◆ **TASKS FOR THIS EXERCISE**
a: Answer these from the Markov chain text:
(i) What potential side effect of the solution does it name?
(ii) What is the dataclass that holds the counts of characters, words, and unique words called?
(iii) Which file path is assigned to `TWILIGHT`?
b: Write the next part of the Markov chain text, picking up right after its final line.

◆ **PAGE EXTRACT**

· · · · ·

Here is the solution I came up with:
- Add all words after an n-gram to a "bucket" regardless of whether is has been seen before.
- Select from the bucket at random. Words that exist in the bucket multiple times will have a higher probability due to filling more space in the bucket.

A potential side effect to this solution is space. For very large text, we end up storing a lot of words. However, I tested the working code with three large text files
and the program still produces an output within a second and does not throw a memory error. Further below, I also show how much memory the method uses to produce new text.

## Setting up the Code

---

First we need to initalize a class with all the information we will need
for a Markov Chain. Here are a few that we will need:

- a list of words from our source text for which to build the chain.
- a dictionary to store the n-grams and list of next words.
- the name of the source file (in case of accessing later.

I also thought it would be cool to hold some information regarding the total number of
characters, words, and unique words in the text. We will store this information in a dataclass
labeled `TextSpecs`.


In [44]:
# JDC used to extend a Class Object in Jupyter Notebook
import jdc


import random
from colorama import Fore, Style
from dataclasses import dataclass
from functools import reduce


HUNGER_GAMES_FILENAME = './data/hunger_games.txt'
TWILIGHT = './data/twilight.txt'
FIFTY_SHADES_OF_GRAY = './data/50_shades_of_gray.txt'
LORD_OF_THE_RINGS = './data/lord_of_the_rings.txt'


STOP_CHARACTERS = '.?!'
STOP_WORDS = ['Dr.', 'Jr.', 'Sr.', 'Mr.', 'Mrs.', 'Ms.', 'Miss.', 'Prof.']
FULL_QUOTE = '"'

<center>

# TextSpecs DataClass

</center>

---

I wanted to create a way to look at how many characters, words, and unique words existed in the text(s) we are using for the program.
Below is that method, a simple `dataclass` to hold num_chars, num_words, and num_unique_words. Additionally, there are two functions,
`TextSpecs._populate()` helps add more chars, words, and unique words to the existing lvalues, whereas `TextSpecs.display_specs()` displays the current specs
of the three variables to the terminal in a clean way.

In [2]:
@dataclass
class TextSpecs:
    num_chars: int = 0
    num_words: int = 0
    num_unique_words: int = 0
        
        
    def _populate(self, num_chars: int, num_words: int, num_unique_words: int):
        self.num_chars += num_chars
        self.num_words += num_words
        self.num_unique_words += num_unique_words
        
    
    def reset_specs(self):
        self.num_chars = 0
        self.num_words = 0
        self.num_unique_words = 0


    def display_specs(self):
        print(f'{Style.BRIGHT}{Fore.LIGHTGREEN_EX}{"#" * 18}' \
              f'{"#" * (len(str(self.num_unique_words)) + 1)}{Style.RESET_ALL}')
        
        print(f'{Style.BRIGHT}num chars: {Style.RESET_ALL}{self.num_chars}{Style.RESET_ALL} ')

· · · · ·

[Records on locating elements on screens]
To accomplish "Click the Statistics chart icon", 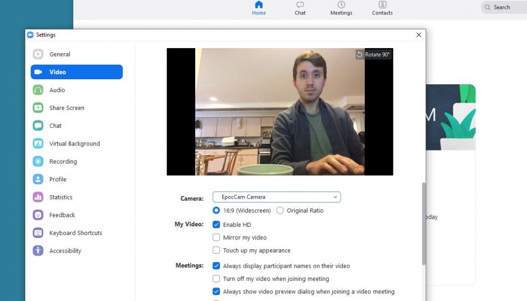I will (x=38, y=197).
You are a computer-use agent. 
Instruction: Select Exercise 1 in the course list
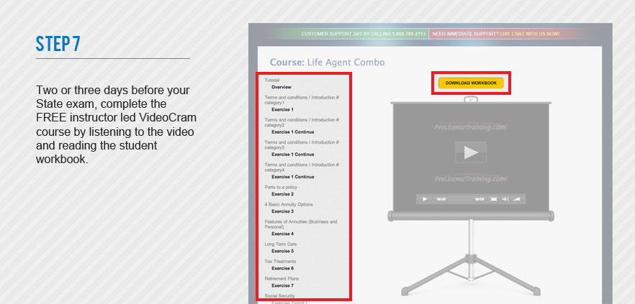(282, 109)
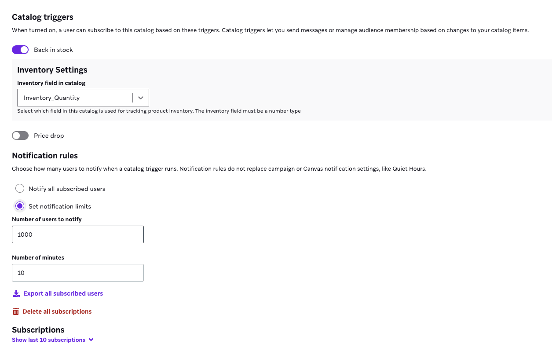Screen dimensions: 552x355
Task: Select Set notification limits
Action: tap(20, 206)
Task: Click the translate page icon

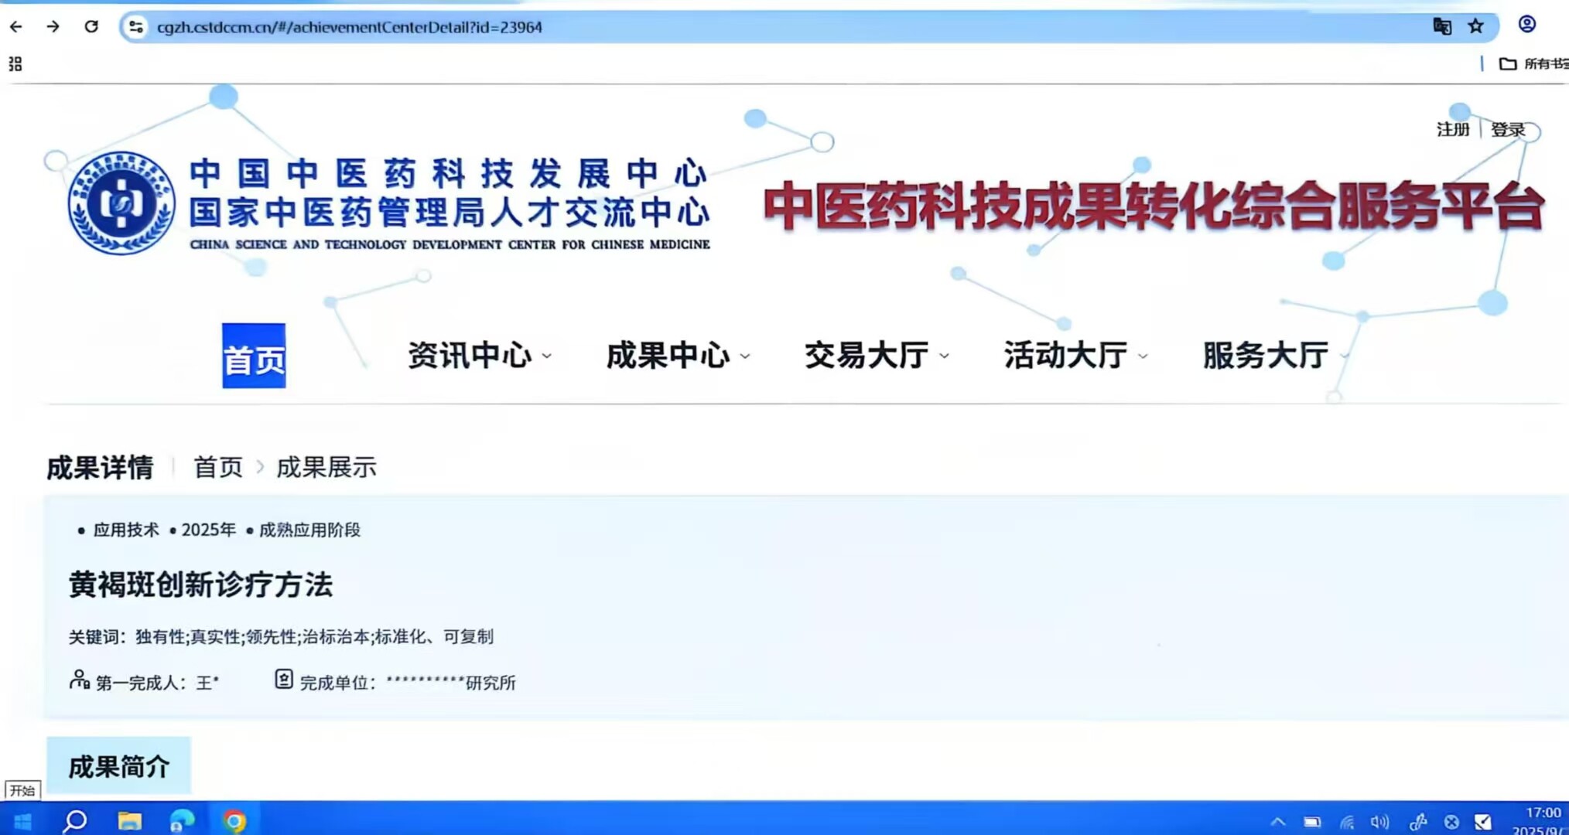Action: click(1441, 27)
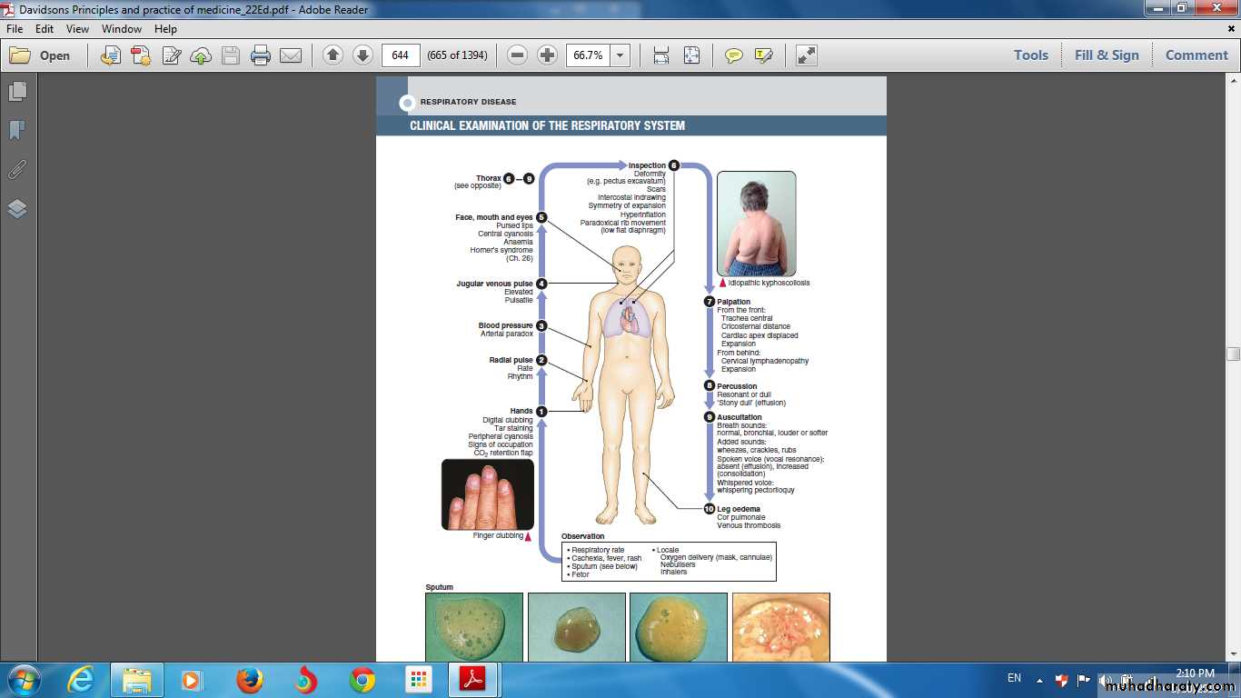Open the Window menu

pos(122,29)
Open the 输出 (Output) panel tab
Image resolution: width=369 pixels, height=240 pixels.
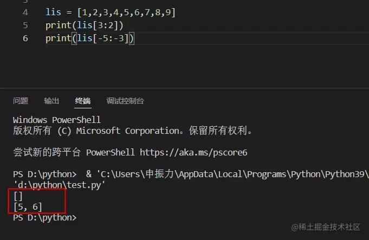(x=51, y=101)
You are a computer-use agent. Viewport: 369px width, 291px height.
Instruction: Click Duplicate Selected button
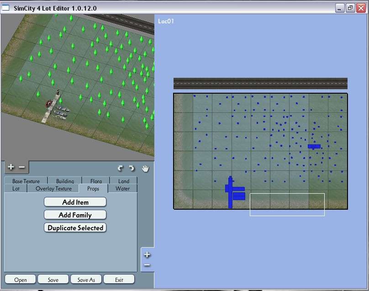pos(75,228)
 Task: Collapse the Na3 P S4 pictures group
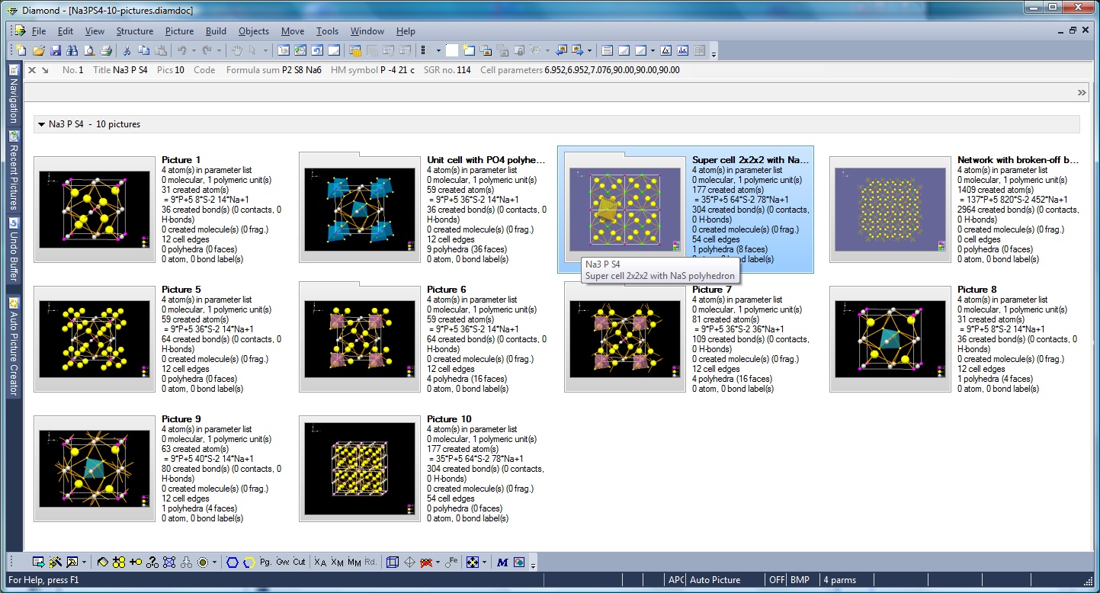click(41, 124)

· · · · ·

◆ **OUTPUTS IN ORDER**
a:
(i) Space.
(ii) `TextSpecs`.
(iii) `'./data/twilight.txt'`

b:
        print(f'{Style.BRIGHT}num words: {Style.RESET_ALL}{self.num_words}{Style.RESET_ALL} ')
        print(f'{Style.BRIGHT}num unique words: {Style.RESET_ALL}{self.num_unique_words}{Style.RESET_ALL} ')
        
        print(f'{Style.BRIGHT}{Fore.LIGHTGREEN_EX}{"#" * 18}' \
              f'{"#" * (len(str(self.num_unique_words)) + 1)}{Style.RESET_ALL}')

<center>

# MarkovChain Class

</center>

---

Below is the initializer for the MarkovChain. It inherits from `TextSpecs` as that will help keep track of the statistics
regarding the total number of words, characters, and unique words we are using for the chain. It is important to note
that `TextSpecs._populate()` keeps the original values and adds to it using the augmented assignment operator. This
means we should not call these functions directly in practice, but should use the wrapper function defined further
down the page. I denoted this by using an underscore before the functions that should not be called alone.
<br><br>
Markov Chain will be our base class for generating a sentence. It will construct the n_grams and starting n grams, collect the stop
words, stop characters, and filenames to use, and collect the size N for the n_gram. It inherits from TextSpecs,
where TextSpecs keeps track of the number of characters, words, and unique words for all the files provided to the
constructor.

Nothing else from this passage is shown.